According to a recent consumer spending survey released by the National Retail Federation, shoppers are expected to spend almost $18.2 billion this Valentine's Day. That works out to $136.57 worth of roses, truffles, and other gifts for people celebrating the holiday.

“Where flowers and chocolates, or even a homemade card, might have satisfied many years ago," says Finder.com money expert Michelle Hutchison, "today’s celebrants are piling cab rides, hotel rooms, gifts, and fancy meals onto the bill.”

But if the wallet is a little tight this month, there's no need for despair. With a bit of research, you can find some great Valentine's Day deals on websites and mobile apps and shower your loved one with presents without breaking the bank.

I've had a lot of success scoping websites such as Slickdeals.net and Techbargains.com for discounts on laptops, noise-canceling headphones, and 10-pound bags of chocolate. They even let you sign up for alerts on specific categories or products. Think "travel" or "Bose QuietComfort 25 headphones."

It's also worth signing up for email blasts from, say, a favorite restaurant, hotel chain, or travel site to learn about special offers. You can always unsubscribe after the holiday.

Amazon Prime members with Alexa-enabled speakers can start the day by asking the device's digital assistant, “Alexa, what are your deals?” According to an Amazon representative, upcoming Valentine's Day offers include 25 percent off a Godiva 12-piece Patisserie Truffle Box and 30 percent off a sterling silver diamond 3-stone heart pendant.

If you're thinking about a romantic getaway, Travelocity is offering $20 off on any purchase of $100 or more for Valentine's Day activities. (Use the code 20RED.) And Hotels.com will provide discounted rates from Feb. 10 to 15, including $139 rooms at the MGM Grand Hotel & Casino in Las Vegas and $331 rooms at the Turtle Bay Resort in Oahu.

If you enjoy a little spontaneity, then check out the mobile app HotelTonight, which offers last-minute promotions for accommodations in many major cities. Just remember to download the app and set up your account before the big day.

Rose prices tend to increase during this time of year. To avoid the big markup, try ordering the flowers for delivery a few days early. (Here are some tips to keep them fresh and healthy longer.) When you agree to receive the shipment on Friday, Feb. 10, or Saturday, Feb. 11, for example, ProFlowers will send you a dozen long-stemmed red roses with a champagne bucket and chocolates for $50 instead of $80.

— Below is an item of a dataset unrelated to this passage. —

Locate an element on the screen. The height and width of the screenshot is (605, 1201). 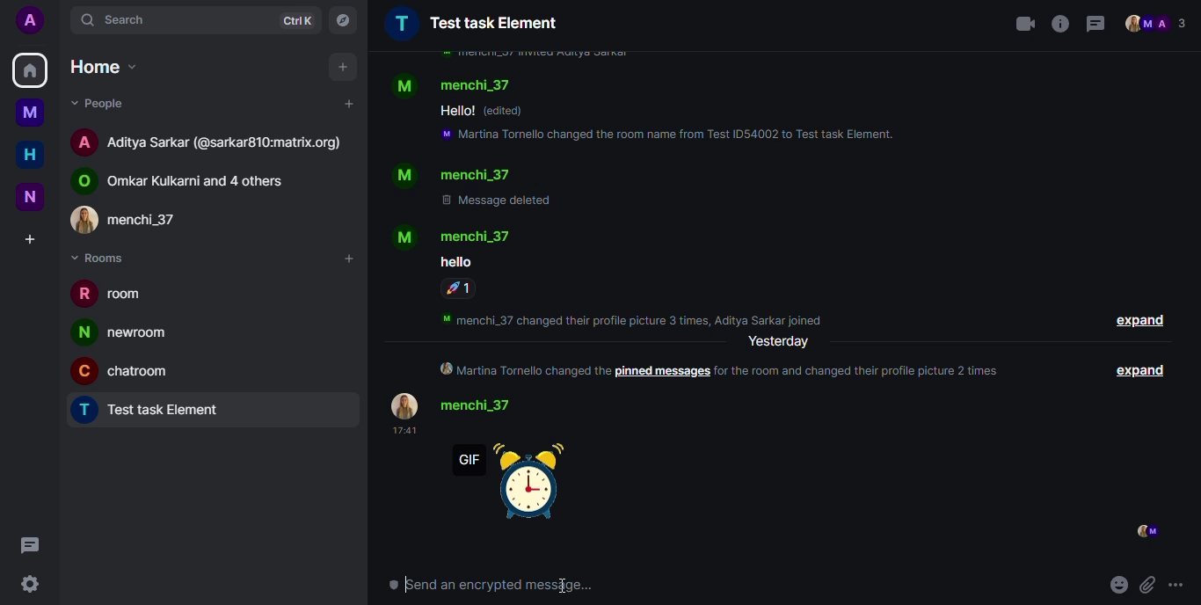
Test task element is located at coordinates (157, 411).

Customers of 1-800-Flowers.com can save up to 40 percent on tulip stems, stuffed bears, and other items from the company's Valentine's collection. A four-tiered tower of heart-shaped keepsake boxes filled with chocolates, truffles, and cookies will set you back only $26 when you order ahead of the pack.

And BloomThat is teaming up with the ride-sharing service Lyft to offer one lucky couple a free spa package. The rest of us will have to settle for 15 percent off floral bouquets by using the code LYFTVDAY at the BloomThat website.

Sadly, you'll be hard-pressed to find a discounted meal on Valentine’s Day. According to Hutchison, you're better off planning a home-cooked dinner and a night of Netflix (popcorn included). That leaves you with the option of prolonging the festivities.

“Take advantage of discounted flowers, chocolates, and other festive gifts by celebrating a day or two later," she says. "You’ll be able to skip the dinner reservations, crowds, and inflated prices. Everybody wins.”

If you don't know how to cook, Amazon Restaurants' food service, available through PrimeNow, will bring you a meal with no delivery fees. And Yelp is giving a $2.14 discount to users who order $10 or more worth of food through its Eat24 app. To take advantage of the offer, use the coupon code "couch214."

For dessert, Shari’s Berries is offering 10 chocolate-dipped cherries and a half-dozen Valentine’s Day strawberries for $30. That's a 55 percent discount on the regular price.

And for those who do decide to venture out for a meal, the ride-sharing apps Lyft and Uber are all but guaranteed to employ surge pricing on Valentine's Day, but both offer cheaper fares if you agree to share the car with another couple. Just think of it like double dating. Or, better yet, use a lesser-known alternative like Gett, which promises no markup despite the heavy demand.